**EXERCISE DIRECTIONS:** Take the line containing "At what coordinates" and every line after it to the end of the records, and copy them exactly, leaving out pictures.

+++ PROVIDED INFORMATION +++

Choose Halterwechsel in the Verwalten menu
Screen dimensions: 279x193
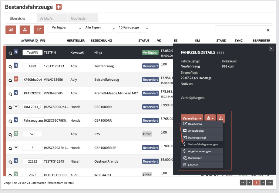pos(197,137)
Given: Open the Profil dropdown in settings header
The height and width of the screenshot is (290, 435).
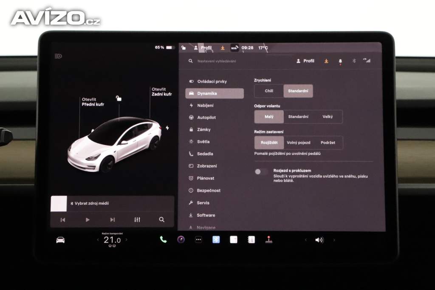Looking at the screenshot, I should click(305, 61).
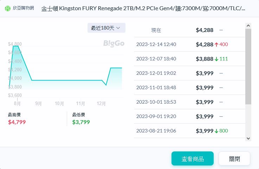Screen dimensions: 259x169
Task: Select the 2023-12-07 18:40 price record
Action: pyautogui.click(x=156, y=59)
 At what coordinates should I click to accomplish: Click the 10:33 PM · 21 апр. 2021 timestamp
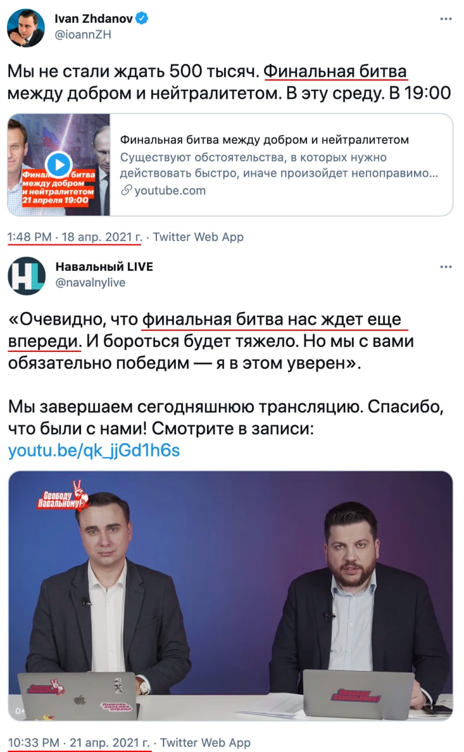(79, 743)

+++

**TASK SOLUTION:**
 At what coordinates should I click to accomplish: Click the 10:33 PM · 21 апр. 2021 timestamp
(79, 743)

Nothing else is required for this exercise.